This simple dispersal of news becomes one of many fascinating aspects of The Wife. Based on a bestselling novel by Meg Wolitzer, it’s superficially about Joseph Castleman, a fictional author who wins the Nobel Prize for Literature. Only, as the title suggests, this life-defining event isn’t told from his perspective, but his wife Joan’s.

Rather than rely on voiceover, the camera studies her steely expression as she placates his sycophantic admirers and laughs along with the banal anecdotes she’s heard him relay a thousand times before. It’s a superbly stoic performance from Glenn Close – arguably a career best – and a notable turn from Jonathan Pryce, too, as Joseph. Apparently Gary Oldman was initially earmarked for the role, but Pryce embodies a narcissistic masculinity that Oldman might have been too eccentric to pull off.

The Castlemans’ relationship strains at the seams as they struggle to cope with the constant fawning admiration, the snootiness of the other laureates and their own resentful offspring. One scene, in which the couple have to look gracious as they’re woken up by a Swedish choir bearing breakfast, is delicious in its drawn-out awkwardness.
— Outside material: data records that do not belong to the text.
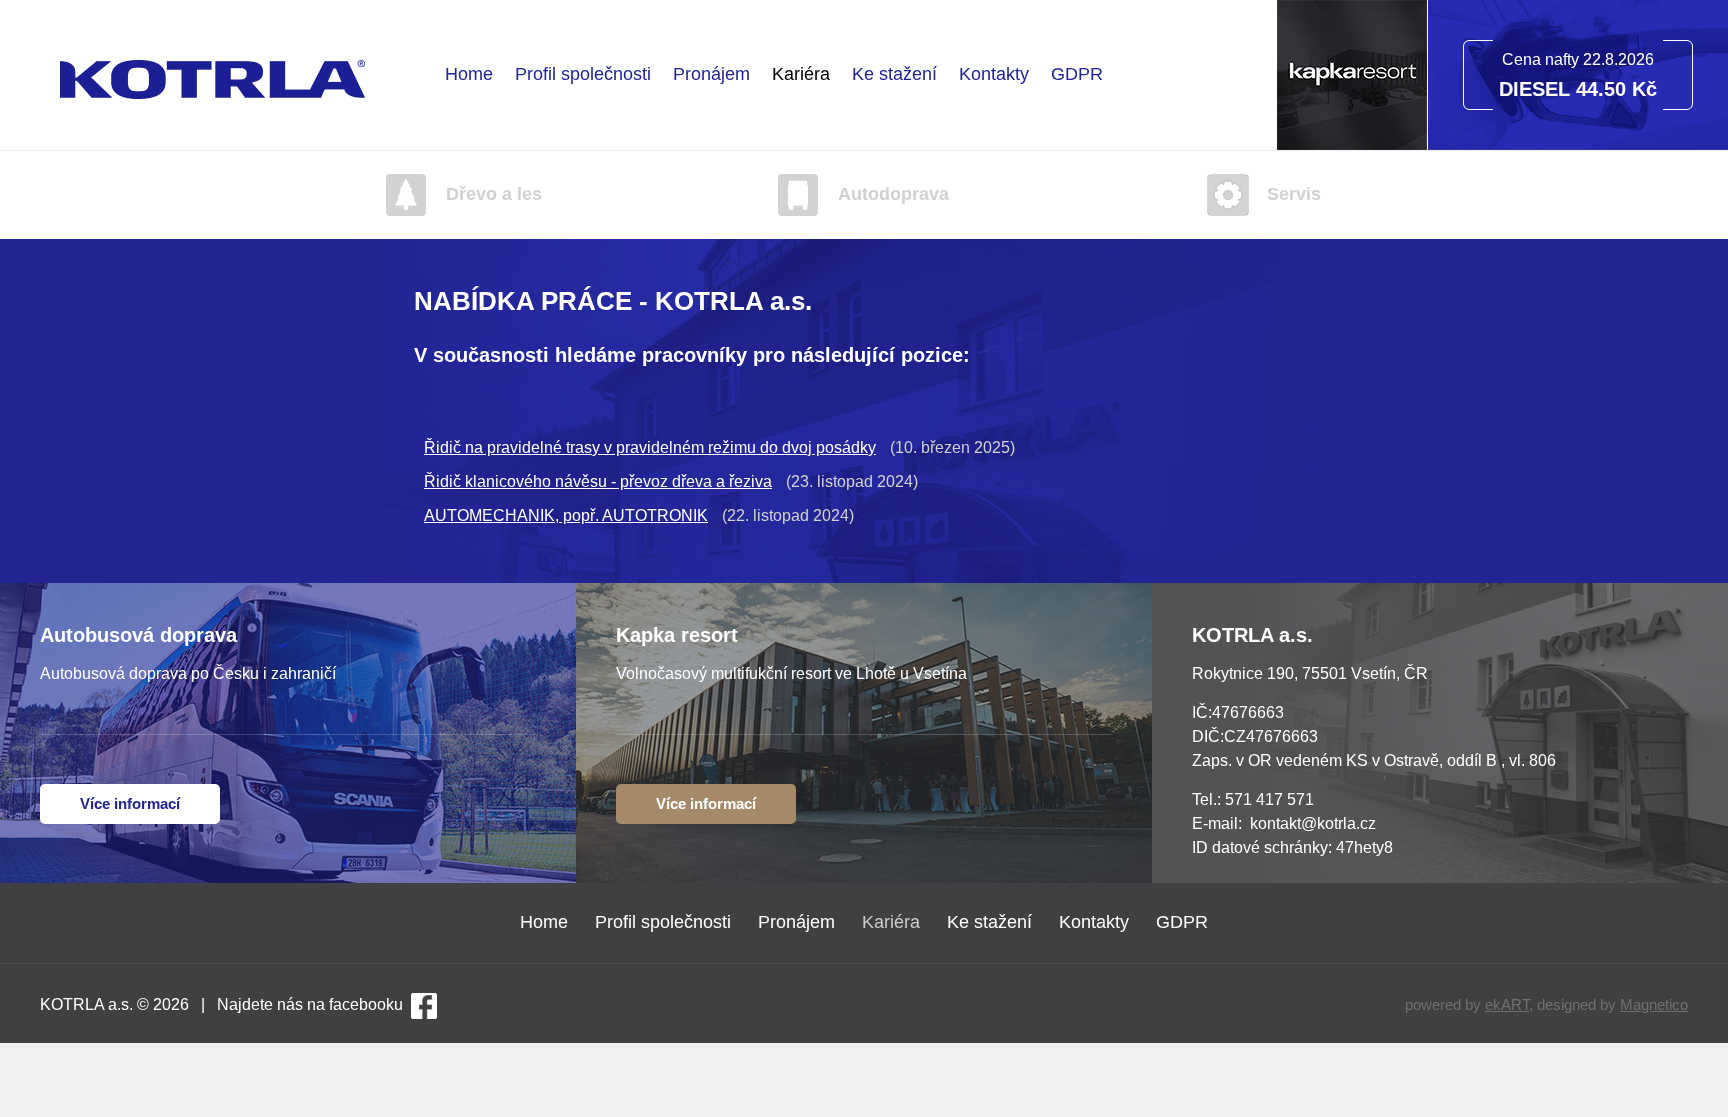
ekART (1507, 1004)
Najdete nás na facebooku (310, 1004)
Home (469, 74)
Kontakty (994, 74)
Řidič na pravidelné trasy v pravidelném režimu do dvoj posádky (650, 447)
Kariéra (801, 74)
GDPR (1077, 74)
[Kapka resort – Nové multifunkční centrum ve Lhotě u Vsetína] (1352, 144)
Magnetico (1654, 1004)
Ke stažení (894, 74)
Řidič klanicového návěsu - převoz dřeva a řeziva (598, 481)
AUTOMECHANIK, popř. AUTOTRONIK (566, 515)
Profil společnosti (583, 74)
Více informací (130, 803)
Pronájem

To make matters worse, Castleman’s transparently awful biographer has blagged a ticket to the ceremony in Stockholm and is threatening to reveal a potentially career-ending secret that’s revealed to us over a series of seamlessly placed flashbacks. Close’s own daughter Annie Starke plays a younger Joan, a fiercely intelligent writer who's let down by an overwhelming eagerness to please her creative writing professor.

Though it’s a study of male/female power dynamics, the direction maintains an objective distance. Joan’s feelings are inferred, rather than relayed and, as the viewer becomes more knowledgeable about the Castlemans’ history, our perception of Joseph’s behaviour changes, transforming him from a vaguely dismissive husband into a downright monstrous one. Then, like a gathering storm, the downpour arrives on the night of the Nobel ceremony.

This eminently watchable film is a masterclass in show-don’t-tell storytelling and a must-see for anyone vaguely interested in how gender politics play out in real relationships.